To calculate the grams of hydrogen gas (H2) produced, we can again use stoichiometry and the molar ratio from the balanced equation:
10 g Fe * (1 mol Fe / 55.845 g Fe) * (4 mol H2 / 3 mol Fe) * (2.02 g H2 / 1 mol H2) = 7.24 g H2
Therefore, 10 grams of iron will produce 7.24 grams of H2.
As for the grams of water (H2O) consumed, we can use the given information that there is an excess of steam. This means that all the water will be consumed in the reaction. Therefore, the grams of H2O consumed will be equal to the initial amount of water, which is not specified in the question.
To balance the chemical reaction, we can follow these steps:
Step 1: Write the unbalanced equation:
Iron (Fe) + Steam (H2O) → Hydrogen (H2) + Iron(III) oxide (Fe2O3)
Step 2: Balance the equation by adjusting the coefficients in front of each compound. Start by balancing the least abundant atoms, which in this case are the hydrogen atoms and the oxygen atoms.
Fe + H2O → H2 + Fe2O3
Next, balance the oxygen atoms. There are 3 oxygen atoms in Fe2O3 and 1 oxygen atom in H2O. To balance them, we need to add a coefficient of 3 in front of H2O.
Fe + 3H2O → H2 + Fe2O3
Finally, balance the hydrogen atoms by adding a coefficient of 4 in front of the H2.
Fe + 3H2O → 4H2 + Fe2O3
Now the equation is balanced.
To determine the amount of Fe2O3 produced when 10 grams of Iron reacts with excess steam, we need to use stoichiometry.
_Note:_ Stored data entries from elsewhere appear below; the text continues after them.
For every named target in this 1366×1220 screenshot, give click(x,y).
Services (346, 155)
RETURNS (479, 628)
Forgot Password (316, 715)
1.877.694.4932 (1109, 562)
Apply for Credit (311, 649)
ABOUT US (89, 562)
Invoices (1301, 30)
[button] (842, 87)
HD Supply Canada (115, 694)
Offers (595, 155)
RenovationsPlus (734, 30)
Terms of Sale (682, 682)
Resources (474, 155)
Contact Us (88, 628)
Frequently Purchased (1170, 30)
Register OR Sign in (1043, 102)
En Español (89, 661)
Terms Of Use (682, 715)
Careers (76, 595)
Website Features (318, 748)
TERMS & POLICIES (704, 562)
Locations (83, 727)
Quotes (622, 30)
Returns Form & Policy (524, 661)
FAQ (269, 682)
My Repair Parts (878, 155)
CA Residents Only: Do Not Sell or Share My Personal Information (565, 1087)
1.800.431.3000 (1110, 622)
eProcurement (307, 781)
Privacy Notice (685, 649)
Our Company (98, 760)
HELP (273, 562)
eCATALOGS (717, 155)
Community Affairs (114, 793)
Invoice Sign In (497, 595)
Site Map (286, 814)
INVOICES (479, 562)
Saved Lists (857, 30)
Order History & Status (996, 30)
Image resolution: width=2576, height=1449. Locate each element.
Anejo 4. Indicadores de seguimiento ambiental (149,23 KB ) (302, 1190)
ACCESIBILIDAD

Step 1: Write and balance the equation:
Fe + 3H2O → 4H2 + Fe2O3
Step 2: Calculate the molar mass of Fe:
Fe = 55.85 g/mol
Step 3: Convert grams of Fe to moles using the molar mass:
10 g Fe * (1 mol Fe / 55.85 g Fe) = 0.179 mol Fe
Step 4: Use the mole ratio between Fe and Fe2O3 from the balanced equation (1:1) to find the moles of Fe2O3:
0.179 mol Fe * (1 mol Fe2O3 / 1 mol Fe) = 0.179 mol Fe2O3
Step 5: Convert moles of Fe2O3 to grams using the molar mass:
0.179 mol Fe2O3 * (159.69 g Fe2O3 / 1 mol Fe2O3) = 28.55 g Fe2O3
Therefore, when 10 grams of Iron react with excess steam, 28.55 grams of Fe2O3 are produced.
To find the amount of hydrogen gas (H2) and water (H2O) consumed, we can use the same steps.
For H2:
Step 1: Use the balanced equation to determine the mole ratio between Fe and H2 (1:4).
Step 2: Calculate the moles of H2 produced using the moles of Fe.
Step 3: Convert moles of H2 to grams.
For H2O:
Step 1: Use the balanced equation to determine the mole ratio between Fe and H2O (1:3).
Step 2: Calculate the moles of H2O consumed using the moles of Fe.
Step 3: Convert moles of H2O to grams.
Please provide the exact mass of Hydrogen gas(H2) and water consumed in grams so we can calculate it for you.